Reproduce íntegro y sin ningún cambio el fragmento sobre el Zen que aparece a continuación.

• **Fragmento del texto**
- - - -
|
EL ZEN
Estamos
acostumbrados, en la literatura religiosa, a cierta solemnidad de
pronunciamiento. Dios es sublime; por consiguiente, las palabras que
empleemos para hablar de Dios han de ser sublimes. En la práctica, no
obstante, no es infrecuente que todo pronunciamiento sublime sea llevado
hasta extremos rayanos en la estulticia. Por ejemplo, en la época de la
tremenda escasez de patata que generó un gran hambre en Irlanda, hace un
siglo, se compuso una oración especial para que fuese recitada en todas las
iglesias de la comunión anglicana. El propósito de esta oración era suplicar
a Dios Todopoderoso que pusiera fin a los estragos de la plaga que estaba
destruyendo las cosechas de la patata en Irlanda. Pero ya de entrada la
palabras "patata" supuso un considerable escollo. Obviamente, en opinión del
estamento eclesiástico victoriano, era una palabra demasiado baja, común y
proletaria para ser pronunciada en un lugar sagrado. La horrorosa vulgaridad
de las patatas tenía que disimularse tras las decentes oscuridades de alguna
perífrasis, y de este modo se rogó a Dios que hiciera algo acerca de una
abstracción sonoramente llamada "el Tubérculo Suculento". Lo sublime había
alzado el vuelo al empíreo de lo grotesco.
En similares
circunstancias, es de suponer, un maestro del Zen también habría rehuido la
palabra patata, no porque fuera demasiado baja, sino por resultar
demasiado convencional y respetable. No habría optado por "Tubérculo
Suculento", sino por el sencillo término "papa": ésa habría sido la
alternativa idónea.
- - - -
• **Datos extraídos**
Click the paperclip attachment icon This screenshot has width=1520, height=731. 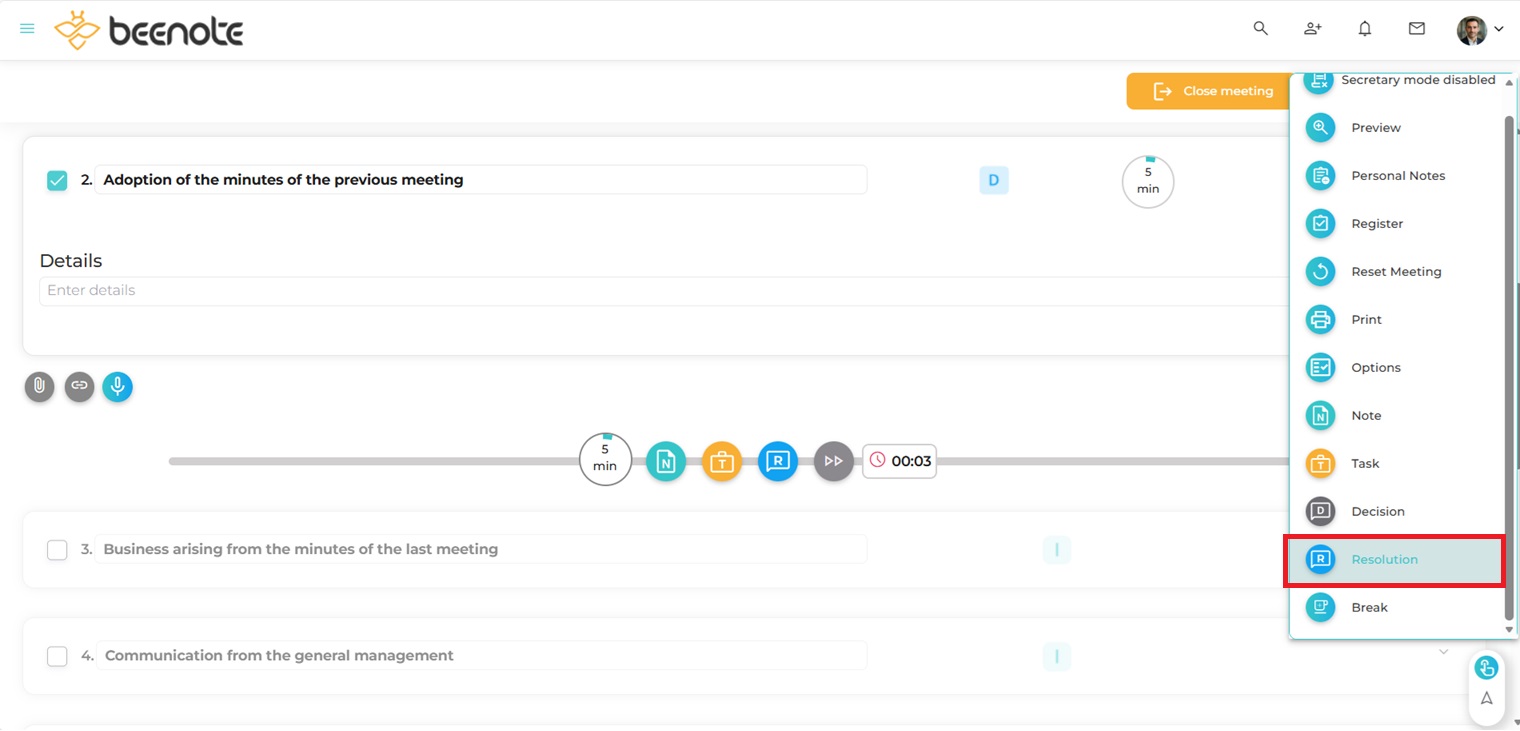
- - - -
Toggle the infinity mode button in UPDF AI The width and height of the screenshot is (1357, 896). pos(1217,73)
- - - -
• **Respuesta completa**
|
EL ZEN
Estamos
acostumbrados, en la literatura religiosa, a cierta solemnidad de
pronunciamiento. Dios es sublime; por consiguiente, las palabras que
empleemos para hablar de Dios han de ser sublimes. En la práctica, no
obstante, no es infrecuente que todo pronunciamiento sublime sea llevado
hasta extremos rayanos en la estulticia. Por ejemplo, en la época de la
tremenda escasez de patata que generó un gran hambre en Irlanda, hace un
siglo, se compuso una oración especial para que fuese recitada en todas las
iglesias de la comunión anglicana. El propósito de esta oración era suplicar
a Dios Todopoderoso que pusiera fin a los estragos de la plaga que estaba
destruyendo las cosechas de la patata en Irlanda. Pero ya de entrada la
palabras "patata" supuso un considerable escollo. Obviamente, en opinión del
estamento eclesiástico victoriano, era una palabra demasiado baja, común y
proletaria para ser pronunciada en un lugar sagrado. La horrorosa vulgaridad
de las patatas tenía que disimularse tras las decentes oscuridades de alguna
perífrasis, y de este modo se rogó a Dios que hiciera algo acerca de una
abstracción sonoramente llamada "el Tubérculo Suculento". Lo sublime había
alzado el vuelo al empíreo de lo grotesco.
En similares
circunstancias, es de suponer, un maestro del Zen también habría rehuido la
palabra patata, no porque fuera demasiado baja, sino por resultar
demasiado convencional y respetable. No habría optado por "Tubérculo
Suculento", sino por el sencillo término "papa": ésa habría sido la
alternativa idónea.